The only way I can understand the domain restriction on FromPolarCoordinates is as ensuring a round-trip is possible: FromPolarCoordinates@ToPolarCoordinates@{x, y}. This is nice symbolically but cripples the function. Am I overlooking another justification for this choice? Shouldn't there at least be a Domain->All option?

I am not asking how to write my own.

  • $\begingroup$ What, exactly, is your question? $\endgroup$ Commented Aug 23, 2016 at 23:55
  • $\begingroup$ @DavidG.Stork "Am I overlooking another justification for this choice? Shouldn't there at least be a Domain->All option?" $\endgroup$
    – Alan
    Commented Aug 24, 2016 at 1:03
  • $\begingroup$ @Alan David probably refers to the lack of background/example of unexpected domain restriction you are talking about. While the question is there, it is not clear. $\endgroup$
    – Kuba
    Commented Aug 25, 2016 at 21:27

2 Answers 2


Clearly it is trivial to implement an equivalent without the domain restriction, e.g.

frompolarcoordinates[r_, θ_] = FromPolarCoordinates[{r, θ}]

I suggest that defining your own function in this way is more convenient than burdening the built-in function with an option controlling its behaviour.

If you did want a function that checked the numerical range of its input, that would be a little more work, so be glad that Wolfram has taken the trouble to write it for you.

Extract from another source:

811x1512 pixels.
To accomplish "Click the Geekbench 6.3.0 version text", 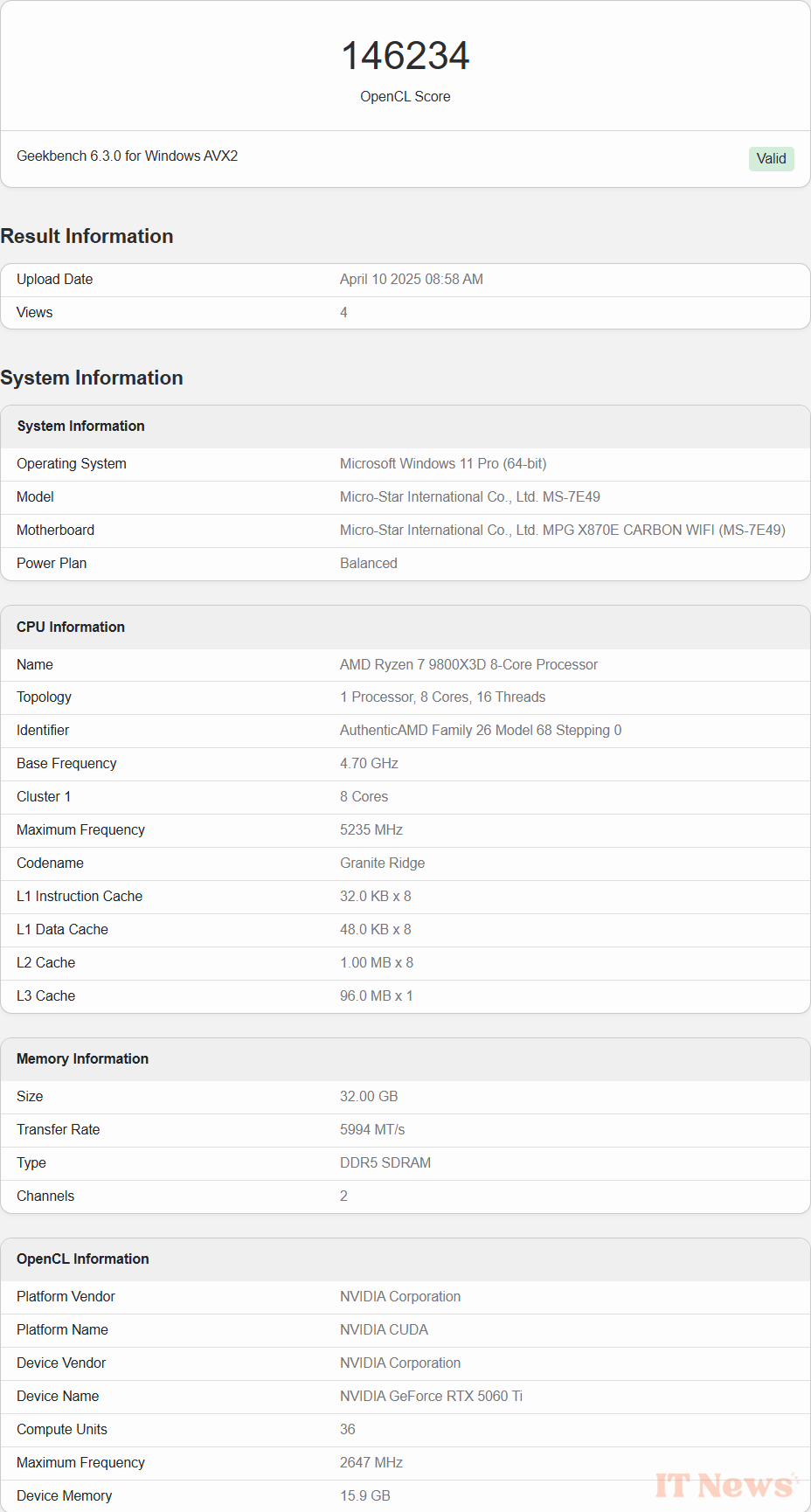I will [127, 156].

FromPolarCoordinates can give useful warnings if, for example, you make an error in implementing numerical integration in spherical polar coordinates.

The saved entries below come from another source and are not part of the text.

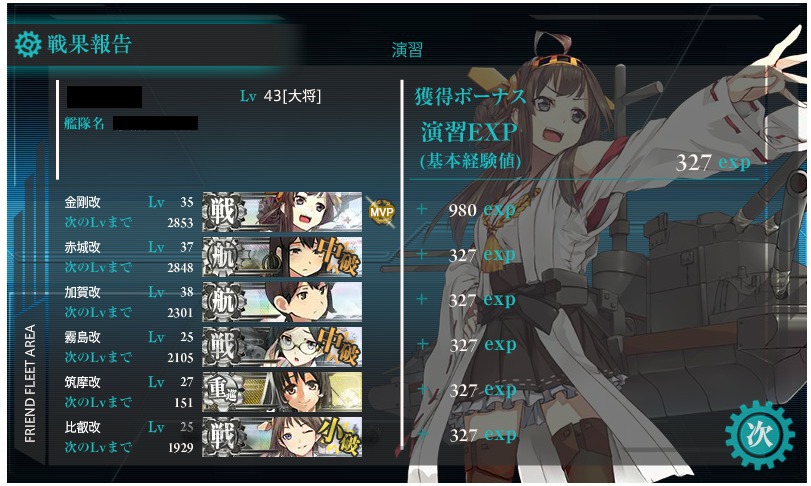Click the 航 ship type icon for 赤城改
The width and height of the screenshot is (811, 486).
[x=223, y=257]
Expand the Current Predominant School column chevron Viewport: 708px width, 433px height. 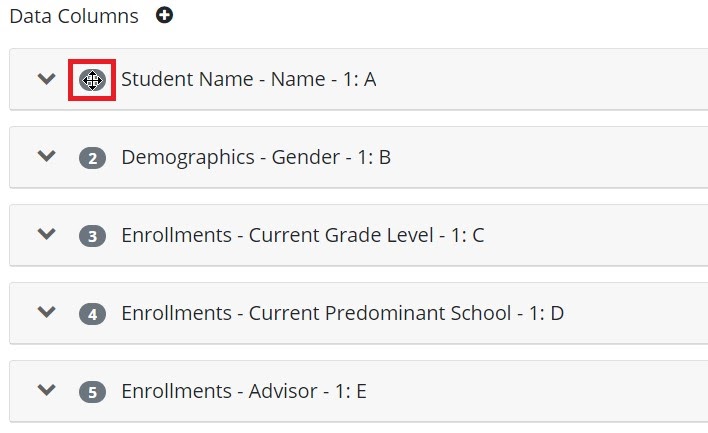[47, 312]
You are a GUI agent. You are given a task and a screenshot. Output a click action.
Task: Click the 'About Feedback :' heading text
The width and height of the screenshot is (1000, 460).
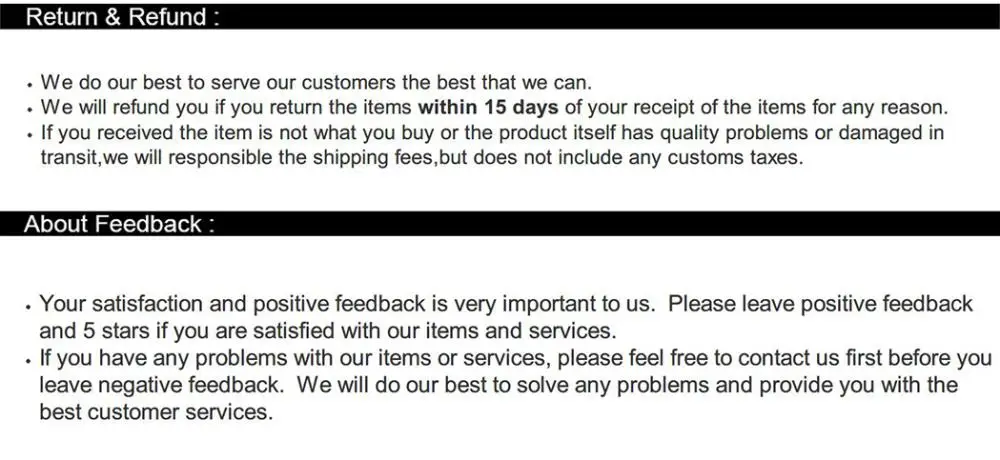coord(119,225)
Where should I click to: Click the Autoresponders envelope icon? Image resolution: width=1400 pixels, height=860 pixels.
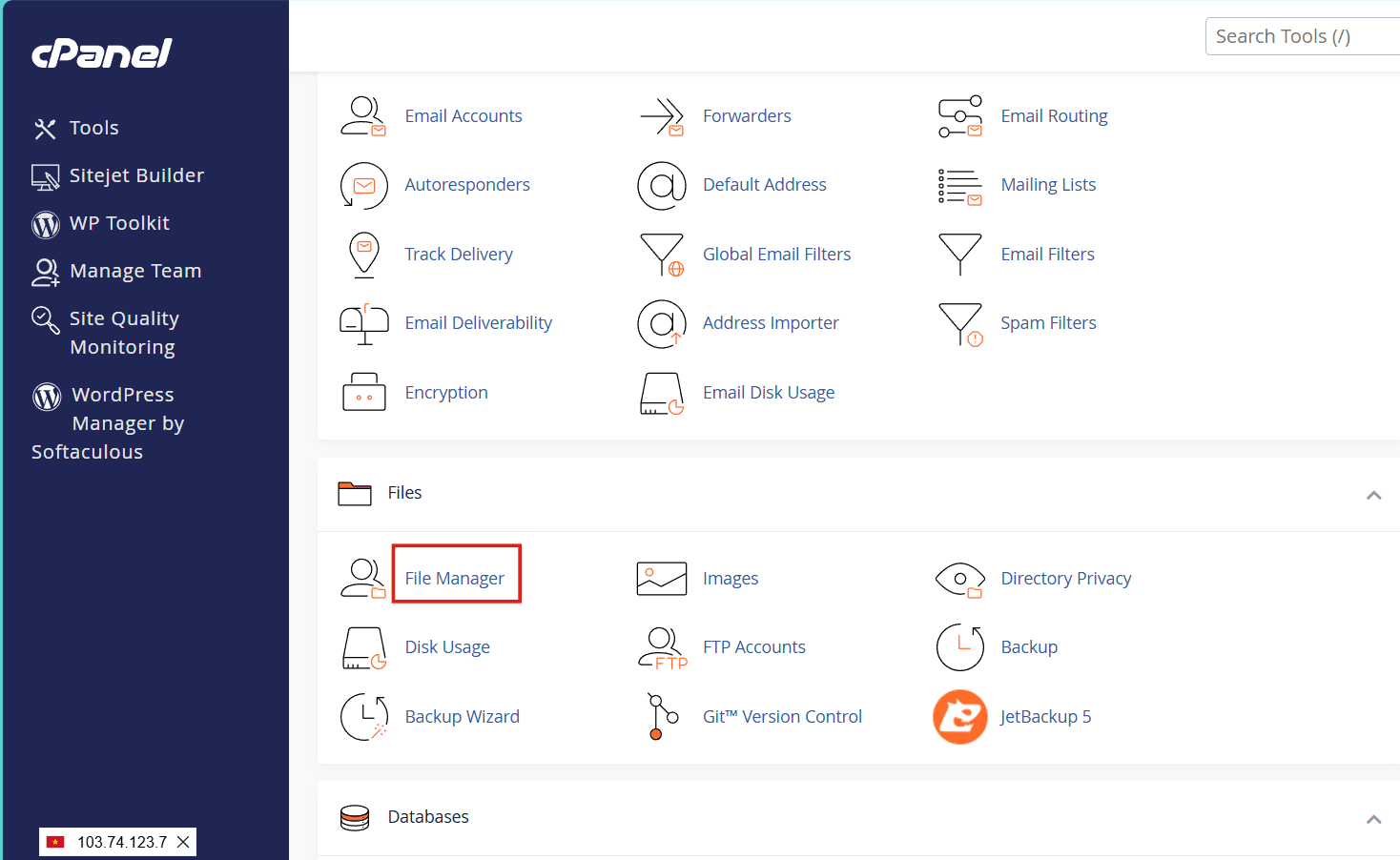[x=363, y=185]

As a trivial example, an error in which the order of the arguments is exchanged is much more likely to show up if the argument domain is checked. (This type of error is probably much more likely in 3D than 2D).

  • $\begingroup$ Can you elaborate on that last point? And, shouldn't loosening the domain restriction be an option (or, the behavior reversed from that, with a restriction being an option)? $\endgroup$
    – Alan
    Commented Aug 25, 2016 at 21:01

This is covered in the documentation itself under the Properties & Relations section:

FromPolarCoordinates checks that inputs obey the normal restrictions of polar coordinates:

In[1]:= FromPolarCoordinates[{1, 3 Pi}]

In[1]:= FromPolarCoordinates::bdpt: Evaluation point {1,3 π} is not a
          valid set of polar or hyperspherical coordinates.

Out[1]= FromPolarCoordinates[{1, 3 π}]

This point violates the condition on the angle θ:

In[2]:= CoordinateChartData["Polar", "CoordinateRangeAssumptions", {r, θ}]

Out[2]= r > 0 && -π < θ <= π

Extract the symbolic transform from CoordinateTransformData to apply it to singular points:

In[3]:= transform =
   CoordinateTransformData["Polar" -> "Cartesian", "Mapping"]; transform[{1, 3 Pi}]

Out[4]= {-1, 0}

So FromPolarCoordinates exists expressly to check its arguments for "normal restrictions of polar coordinates" -- if you want the generalized form you are supposed to use something else.